_Exercise set:_
a: Answer these questions using the S3 backup article:
(i) Whose name and title appear on the byline?
(ii) What two qualities of S3 have made it popular for storing unstructured data?
(iii) What share of cloud security failings by 2022 does the cited Gartner research attribute to the customer?
b: Reproduce the S3 backup article word for word from "AWS will not" to "life-cycling and migration.".

_Given text:_
*****

Commvault Announced Acquisition of Clumio

// 15 Feb 2023

How to Create a Reliable Amazon S3 Backup Strategy

Ari Paul, Director of Product Marketing
ShareTwitterfacebookLinkedin

Backing up data is essential to data resilience and cybersecurity. Having a comprehensive S3 backup strategy can help ensure that your data is secure and easily retrievable in the event of a data loss or system failure. This article will provide an overview of the basics of S3 backup, as well as best practices for creating and implementing a secure and reliable S3 backup strategy.

Understanding the Basics of S3 Backup

S3 is Amazon Web Services’ cloud-based object storage service. It is designed to make web-scale cloud computing easier for developers, and is ideal for storing and retrieving large amounts of data. S3 has become extremely popular for storing unstructured data due to its low cost and scalability. When using Amazon S3 for data storage, it is essential to be aware of the shared responsibility model, which holds customers accountable for their data validity, security, accessibility, and usability.

AWS will not be liable to restore the customer’s data if it gets deleted, corrupted, or ransomed. As per Gartner’s research, 95 percent of cloud security failings by 2022 will be the customer’s fault; thus customers should make sure their Amazon S3 data is protected and backed up.

Creating a backup of S3 is a key component of any cloud data protection strategy. This is because of the various scenarios where data loss can occur, such as software overwrites, malicious attacks enabled by weak credentials, ransomware, insider threats, and accidental deletions during life-cycling and migration.
In addition to ensuring recovery in the event of a data loss, backing up S3 also helps safeguard against future threats or operational disruptions. By making Amazon S3 backup part of an organization’s data protection plan, they can reduce the impact of data loss and ensure a successful recovery.

*****

_Information supplied:_

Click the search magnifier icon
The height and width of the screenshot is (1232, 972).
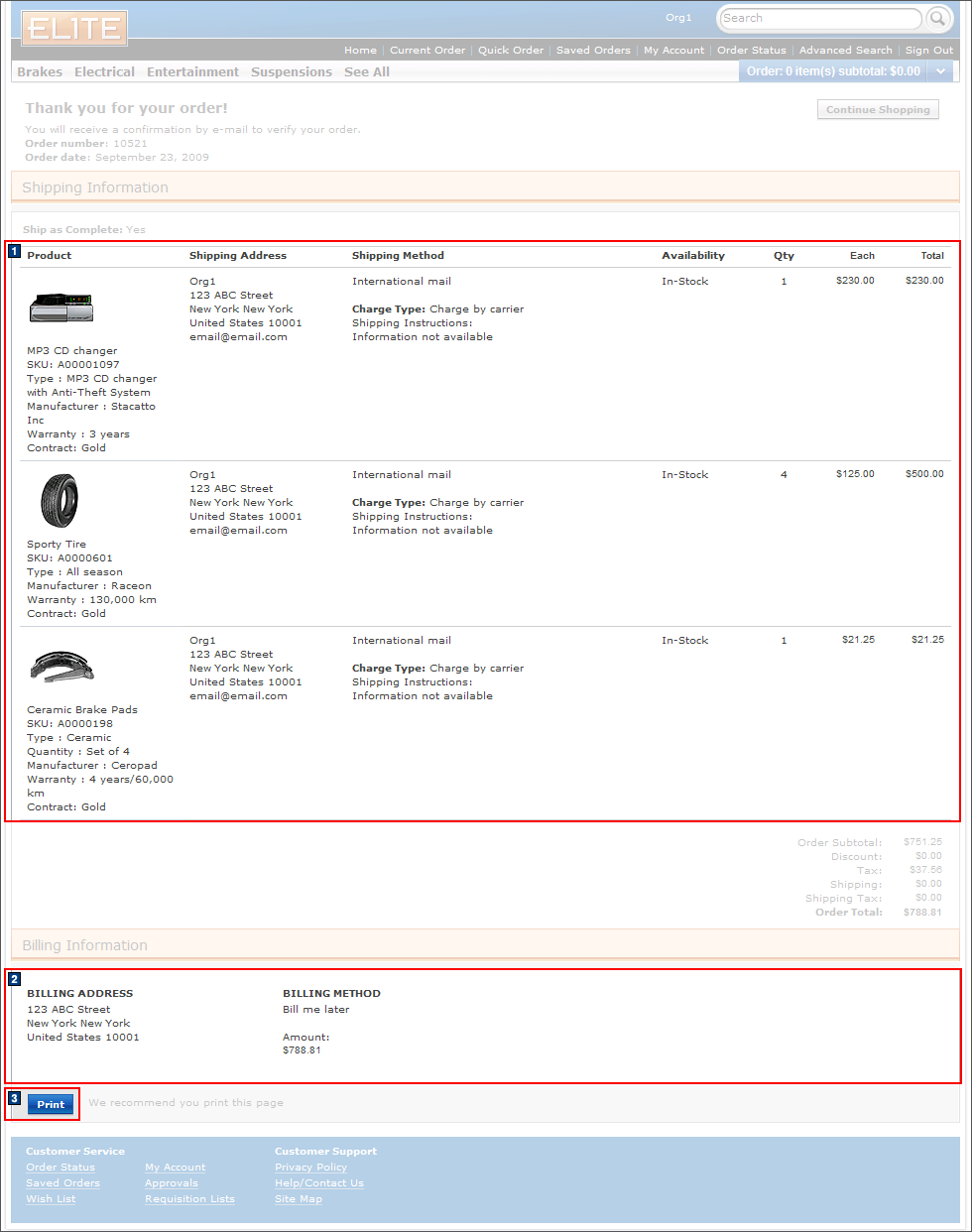pos(936,18)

*****

_Answer list:_
a:
(i) Ari Paul, Director of Product Marketing
(ii) Its low cost and scalability
(iii) 95 percent

b:
AWS will not be liable to restore the customer’s data if it gets deleted, corrupted, or ransomed. As per Gartner’s research, 95 percent of cloud security failings by 2022 will be the customer’s fault; thus customers should make sure their Amazon S3 data is protected and backed up.

Creating a backup of S3 is a key component of any cloud data protection strategy. This is because of the various scenarios where data loss can occur, such as software overwrites, malicious attacks enabled by weak credentials, ransomware, insider threats, and accidental deletions during life-cycling and migration.